User-space ABI / Insulating the user
Posted May 17, 2007 16:18 UTC (Thu) by filker0
Parent article: 2.6 and the user-space ABI
Long before Linux was born, I worked on a small embedded event-driven multi-tasking kernel for an advanced development project on a multi-processor M68k platform. Churn in the ABI became a problem as the hardware and kernel maturatured as the other subsystem teams would move from one subproject to another.
We addressed this problem by adding a thin layer of sand and drawing a line in it. All code written to use an ABI that was written to a newer "stable" base-level would make a system call (we used traps) that identified the version of the ABI it expected. All of the old tasks that did not use a newer ABI would not make the call, and would be assumed to be of the oldest ABI tracked. If the ABI associated with a task was older than the current ABI, an emulation layer that logged the obsolete usage, but still serviced the task by emulating the ABI in question (we used a jump table for this, and had one for each "supported" ABI built in to the kernel). For development, this worked pretty well. Once all of the required functionality was implemented, we used the logs to locate all of the places where the old ABI was used and fix them, then we turned this feature off for the later testing and production builds. We actually left the select ABI system call in place (a no-op for production builds) in each of the tasks so that this could be used in future upgrade cycles.

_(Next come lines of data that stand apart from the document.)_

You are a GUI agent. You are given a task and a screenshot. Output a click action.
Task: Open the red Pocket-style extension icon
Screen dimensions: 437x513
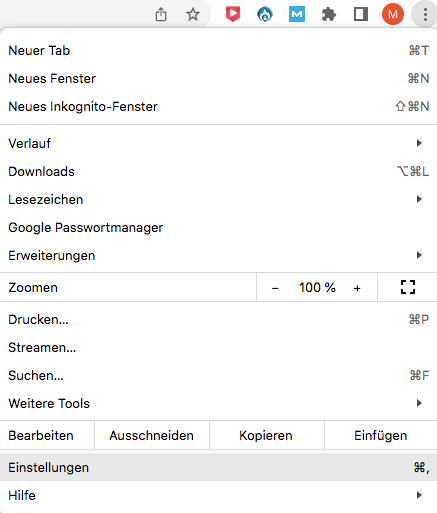[233, 14]
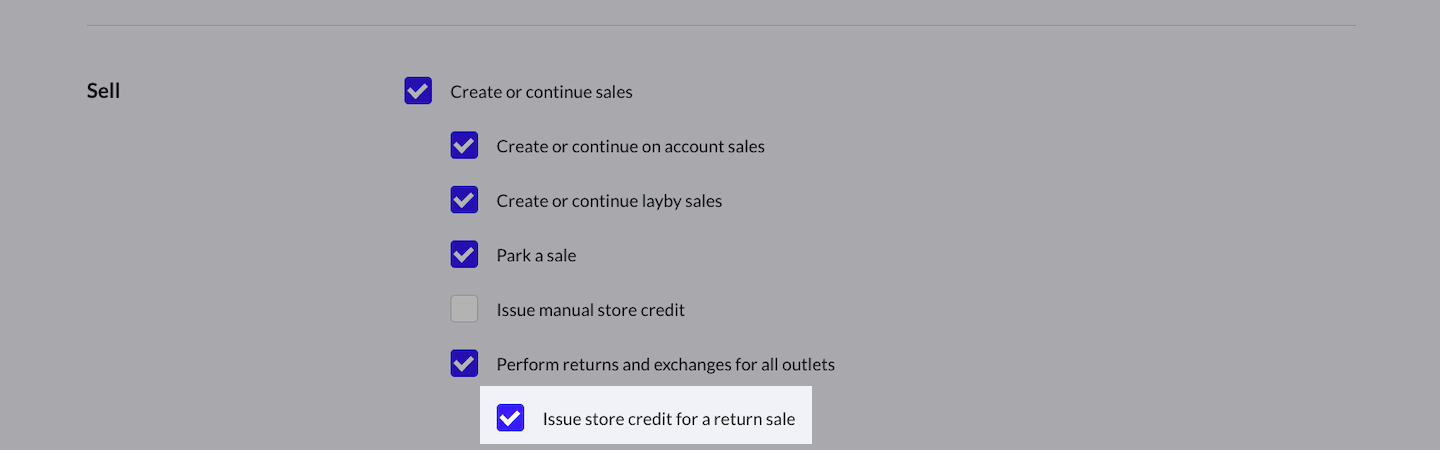Click the checkmark icon beside Park a sale
This screenshot has width=1440, height=450.
click(464, 255)
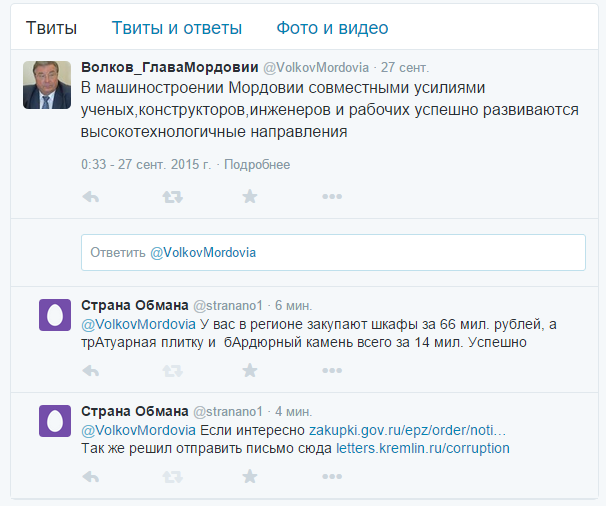Select the Твиты tab
This screenshot has height=506, width=606.
pyautogui.click(x=51, y=28)
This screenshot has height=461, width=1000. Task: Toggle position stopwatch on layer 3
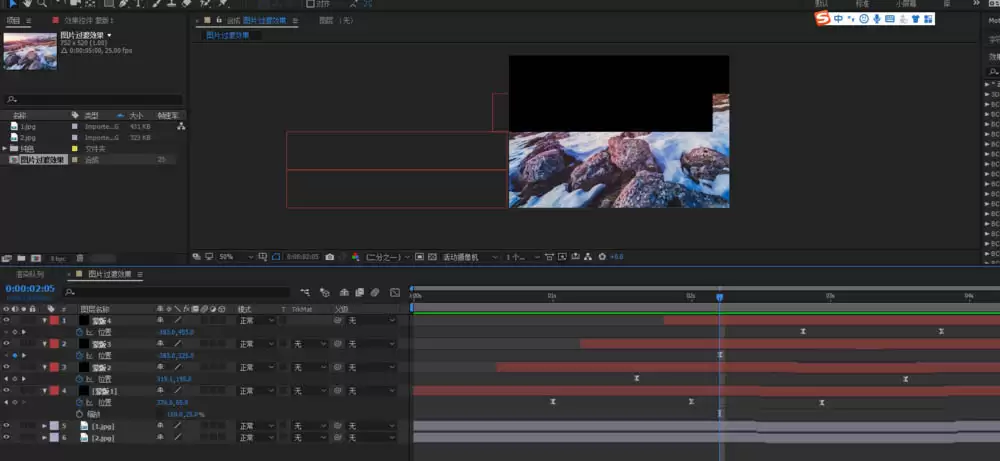[x=80, y=379]
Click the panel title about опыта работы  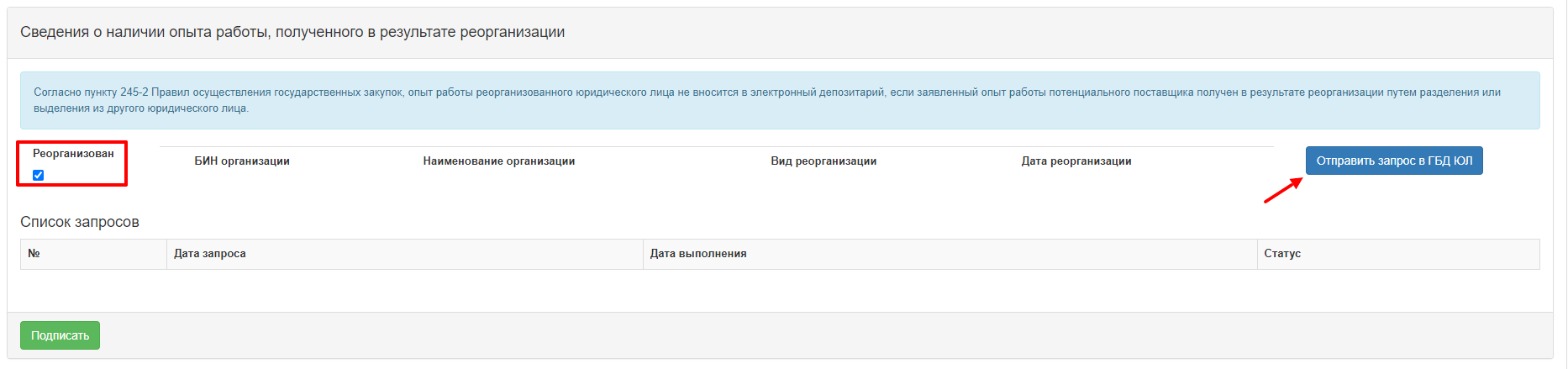(292, 32)
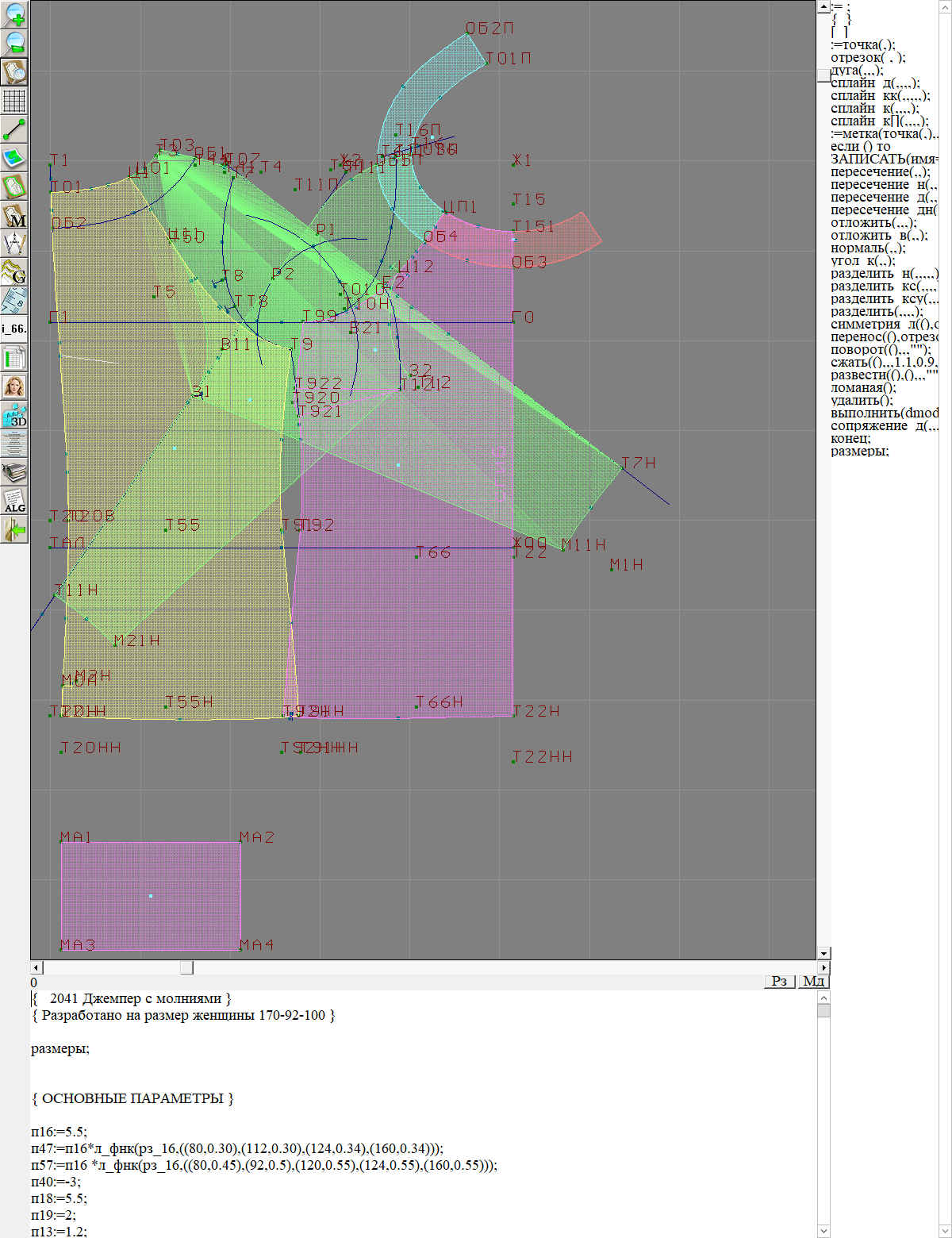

This cannot be applied to Linux user-space as easily as it was to a small-ish project with under 15 engineers working on it, and I see no way for sysfs changes to be shielded this way (though changes in data structures within sysfs might, with a *lot* of work, be automatically translated in some cases). If a new system call was added to the ABI that registered some base-level compatibility (could be subdivided down to the specific feature or driver level), a table in the TCB could be used to determine how to handle the call. A set of hooks to log deprecated ABI usage could be added so that developers could isolate the ABI changes and get the maintainers of packages that depend on the older ABI to fix them.
I'm not suggesting that this should be done, just that there is a way to design for forward migration in the ABI. There are performance issues with this approach, and it may be harder to do with the context switch mechanism in Linux than it was with the trap instruction based context switch that we were using.